De esta forma, la esperanza que Butler personifica en Lauren y su comunidad no es fácil, no es sencilla, tiene aristas y puede discutirse. De hecho, creo que la protagonista de la duología de las Parábolas es de esos personajes con los que te gustaría encontrarte y debatir durante horas. En mi caso, le daría las gracias por su liderazgo como mujer negra en un país gobernado por una ultraderecha que opina que las mujeres no deben ser más que un complemento dócil de los hombres. No obstante, también le discutiría su postura en ciertas propuestas que no me parecen acertadas. Intentaría convencerla o intentaría que me convenciera o llegaríamos a un punto muerto, pero incluso en el desacuerdo creo que sería un debate inspirador.

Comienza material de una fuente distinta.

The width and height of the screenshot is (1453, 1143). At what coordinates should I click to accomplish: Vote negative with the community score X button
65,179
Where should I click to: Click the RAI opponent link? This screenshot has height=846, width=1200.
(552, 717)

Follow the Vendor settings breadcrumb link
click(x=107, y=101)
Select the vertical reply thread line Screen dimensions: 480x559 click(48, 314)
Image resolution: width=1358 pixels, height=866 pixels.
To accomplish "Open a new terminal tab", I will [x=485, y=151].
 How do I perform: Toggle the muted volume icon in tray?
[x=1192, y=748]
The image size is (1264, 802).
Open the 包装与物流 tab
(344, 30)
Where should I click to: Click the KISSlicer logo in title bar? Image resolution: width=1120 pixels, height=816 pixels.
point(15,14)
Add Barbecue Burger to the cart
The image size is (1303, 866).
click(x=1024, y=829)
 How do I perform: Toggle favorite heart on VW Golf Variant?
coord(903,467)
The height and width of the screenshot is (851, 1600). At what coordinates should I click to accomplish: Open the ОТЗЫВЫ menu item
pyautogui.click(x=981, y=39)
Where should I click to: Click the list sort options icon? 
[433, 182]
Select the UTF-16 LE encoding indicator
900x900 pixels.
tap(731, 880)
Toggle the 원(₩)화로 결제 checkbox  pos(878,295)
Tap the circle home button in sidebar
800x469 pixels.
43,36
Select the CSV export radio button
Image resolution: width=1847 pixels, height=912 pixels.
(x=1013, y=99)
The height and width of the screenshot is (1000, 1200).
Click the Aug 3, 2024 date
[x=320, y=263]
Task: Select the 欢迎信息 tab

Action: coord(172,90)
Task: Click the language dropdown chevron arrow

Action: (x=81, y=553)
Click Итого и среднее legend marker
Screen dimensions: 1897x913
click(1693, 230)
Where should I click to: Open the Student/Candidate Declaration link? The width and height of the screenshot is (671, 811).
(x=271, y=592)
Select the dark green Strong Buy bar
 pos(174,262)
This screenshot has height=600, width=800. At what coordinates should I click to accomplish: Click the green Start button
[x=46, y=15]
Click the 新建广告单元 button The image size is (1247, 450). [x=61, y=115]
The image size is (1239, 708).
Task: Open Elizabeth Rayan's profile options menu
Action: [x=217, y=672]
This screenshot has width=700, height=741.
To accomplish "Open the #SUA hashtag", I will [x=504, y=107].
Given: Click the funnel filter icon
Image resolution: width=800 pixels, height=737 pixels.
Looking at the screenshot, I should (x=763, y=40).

Nos muestra Butler,pues, dos tipos de caminos a transitar ante el caos. Uno es deslumbrante, tiene banderas y hará grande de nuevo a América (o a cualquier otro país que se le ponga por delante), pero, cuidado, o estás con ellos o contra ellos y más te vale no ser del grupo señalado como culpable de todas las calamidades. El otro camino es más difícil, no tiene lucecitas de colores y cambia constantemente, es el sendero de la  humanidad dándose la mano quizás buscando la trascendencia o quizás solo libertad y dignidad.

«Es mi vida la que se marcha volando a bordo de esos furgones feos e inmensos. Es mi inmortalidad».